- [DESCRIPTION OF THE TASK] Each record must be printed again exactly as given.

- [DATA PROVIDED]
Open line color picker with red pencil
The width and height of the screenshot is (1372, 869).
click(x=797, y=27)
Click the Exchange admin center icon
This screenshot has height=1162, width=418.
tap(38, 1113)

- [ANSWER TO THIS EXERCISE]
Open line color picker with red pencil
The width and height of the screenshot is (1372, 869).
click(x=797, y=27)
Click the Exchange admin center icon
This screenshot has height=1162, width=418.
tap(38, 1113)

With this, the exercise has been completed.